Embora a quantidade de empresas que relataram dificuldades na aquisição de componentes tenha abaixado um ponto percentual, cresceu a percepção de pressão acima do normal no custo desses materiais. A porcentagem passou de 78% em outubro, para 81% em novembro.

Como consequência, há atrasos na produção e na entrega, citados por 41% dos entrevistados, e, até mesmo, paralisação parcial das atividades, o que aconteceu com 8% dos entrevistados. A sondagem não registrou paralisação total de alguma indústria.

Marcado três quedas seguidas, o Índice de Confiança do Empresário Industrial (ICEI) do setor elétro eletrônico atingiu 53,8 pontos em novembro.

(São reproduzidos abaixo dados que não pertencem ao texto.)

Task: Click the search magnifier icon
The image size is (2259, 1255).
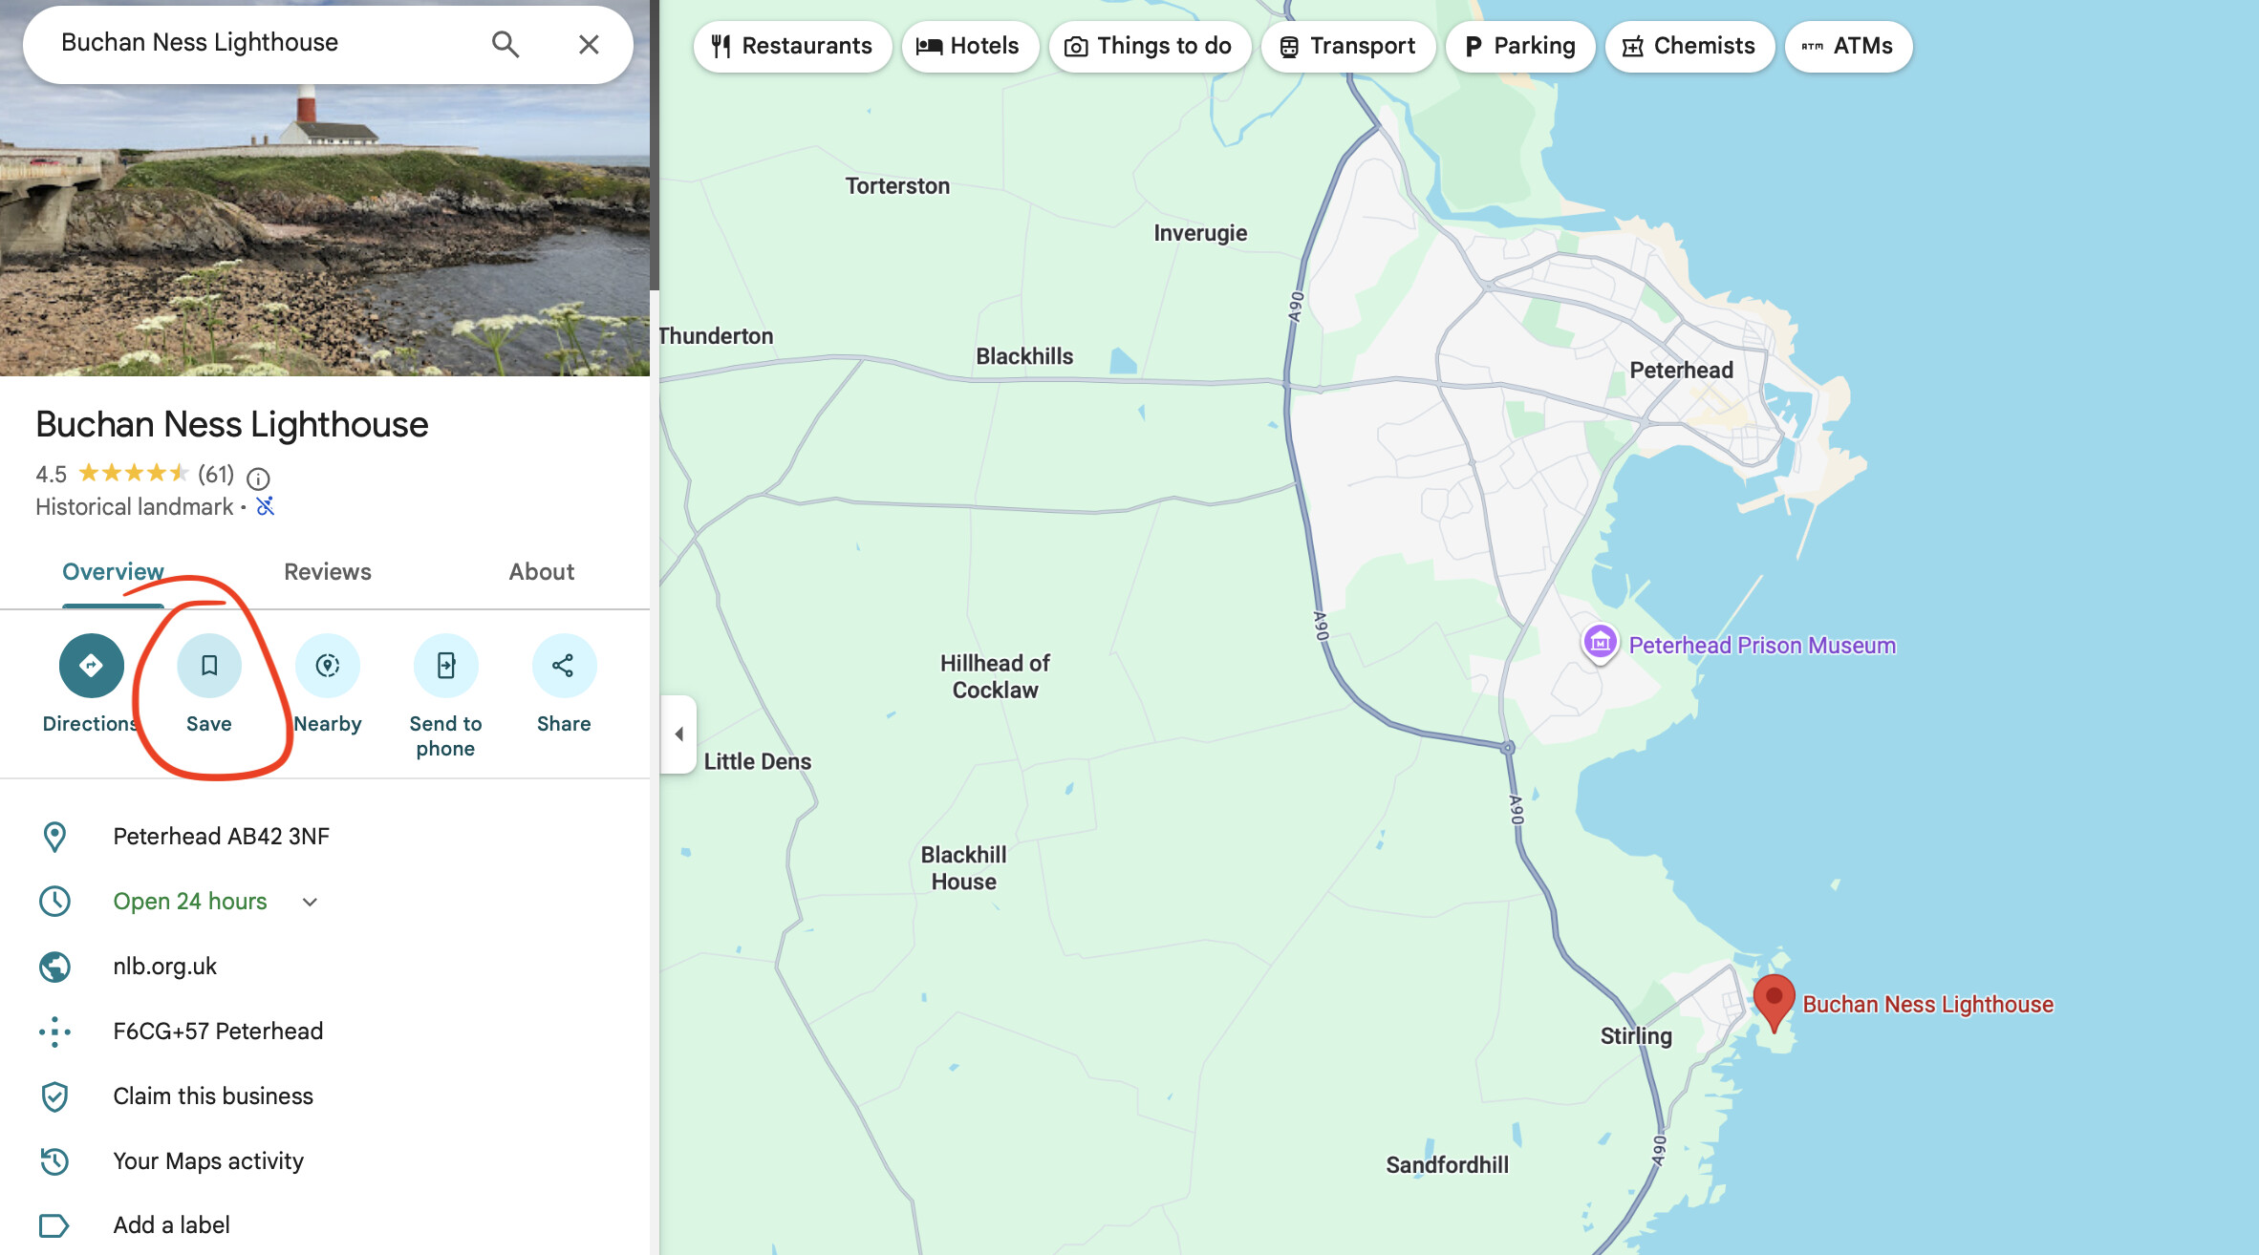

Ainda assim, as expectativas para 2022 são otimistas, com 69% das empresas participantes afirmando que terão crescimento no próximo ano, um crescimento de cinco pontos percentuais se comparado ao mês anterior. Outros 22% projetaram estabilidade e 9%, retração. Os resultados também foram favoráveis neste ano. 73% das companhia disseram ter crescimento em relação ao ano anterior, 18% estabilidade e 9% queda.

Com o surgimento do novo coronavírus na Ásia, grande celeiro de componentes do mundo, as indústrias interromperam suas produções, deixando de abastecer as demandas por tecnologia cresciam mediante às restrições de mobilidade. Como um produto de semicondutores demora entre quatro e três meses para ser produzido, a quarentena na China ainda no início de 2020 afetou a cadeia produtiva a longo prazo.